▶ **TASK BRIEF**
The lines to copy run from the one containing "Switch to the 主页 tab" to the last line of the entries; output those lines exactly and only them, without pictures.

MATERIAL FOR THIS TASK: Begin

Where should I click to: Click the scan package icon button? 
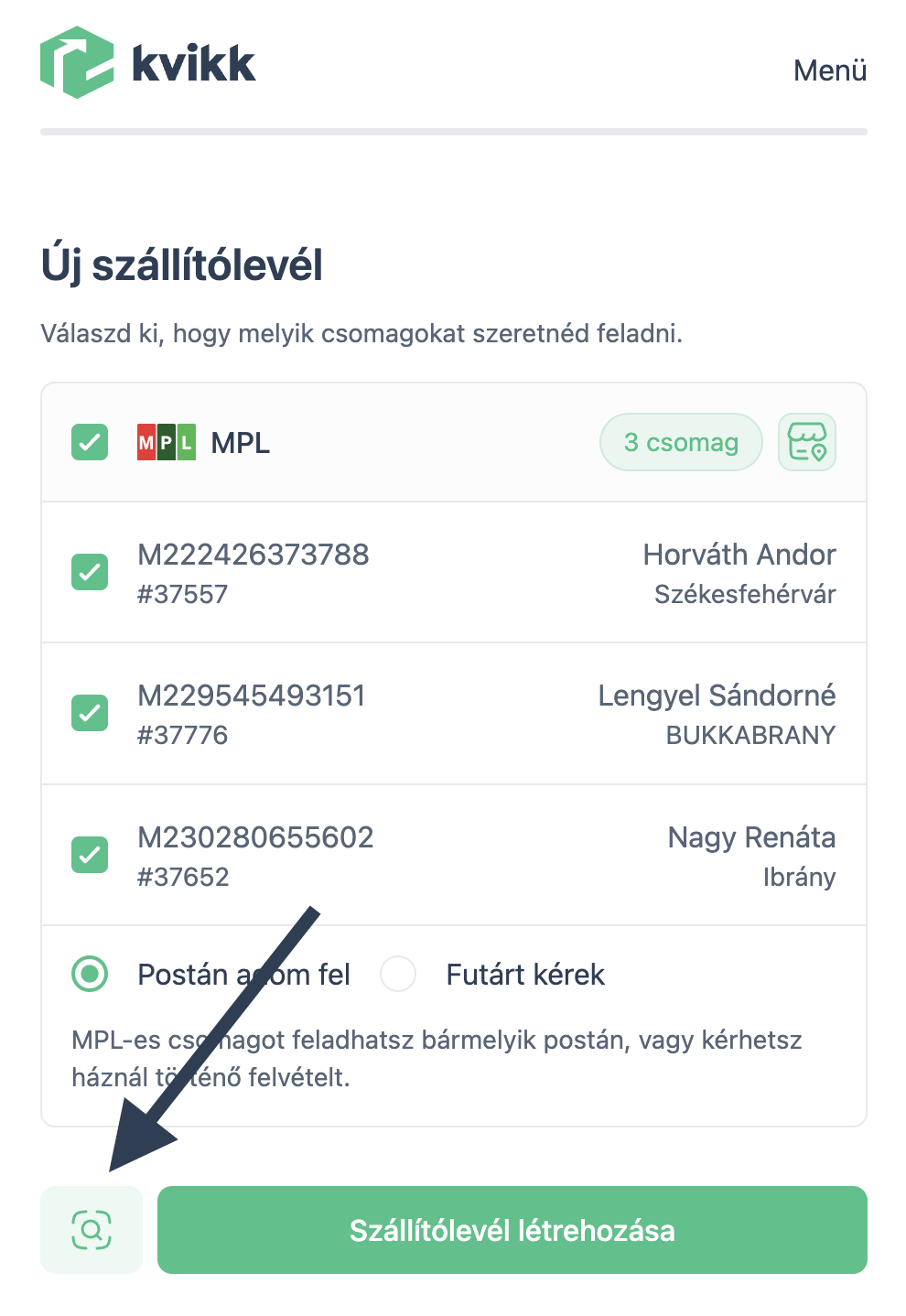click(x=92, y=1230)
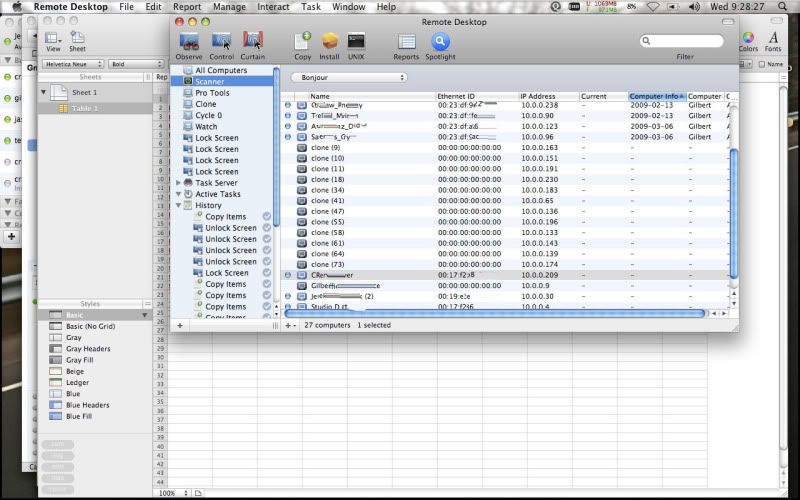Open the Manage menu

point(229,7)
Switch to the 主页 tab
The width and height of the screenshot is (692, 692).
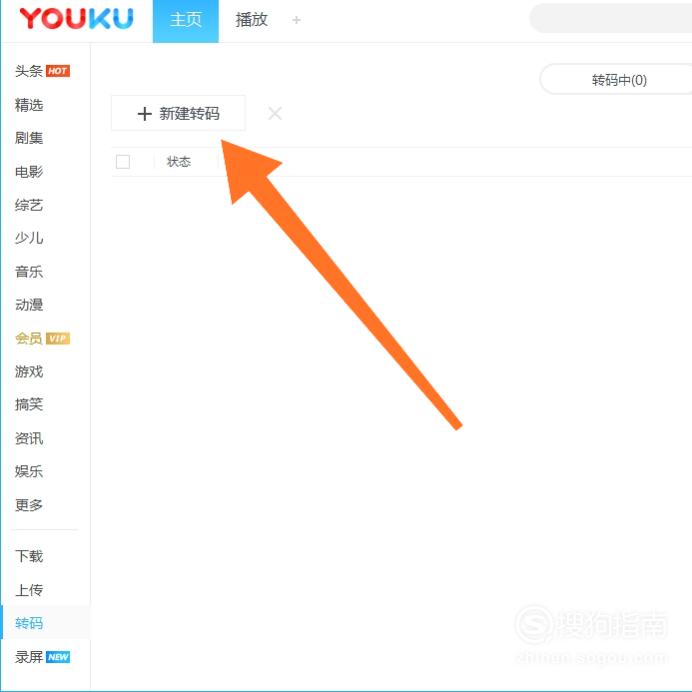click(186, 21)
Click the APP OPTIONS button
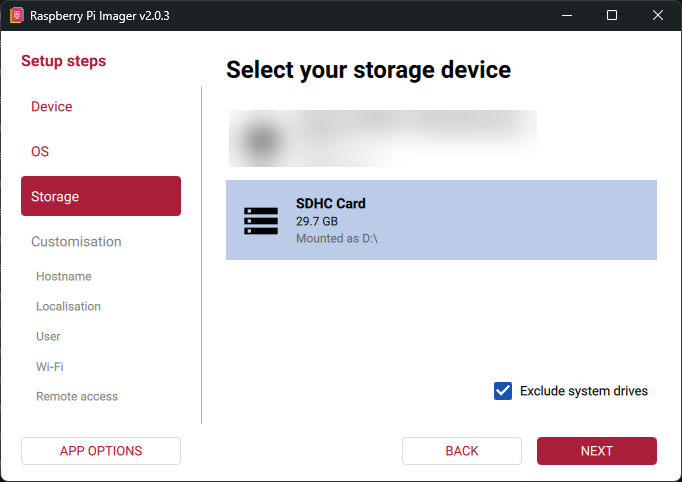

MATERIAL FOR THIS TASK: End

▶ **EXPECTED OUTPUT**
Switch to the 主页 tab
The width and height of the screenshot is (692, 692).
click(186, 21)
Click the APP OPTIONS button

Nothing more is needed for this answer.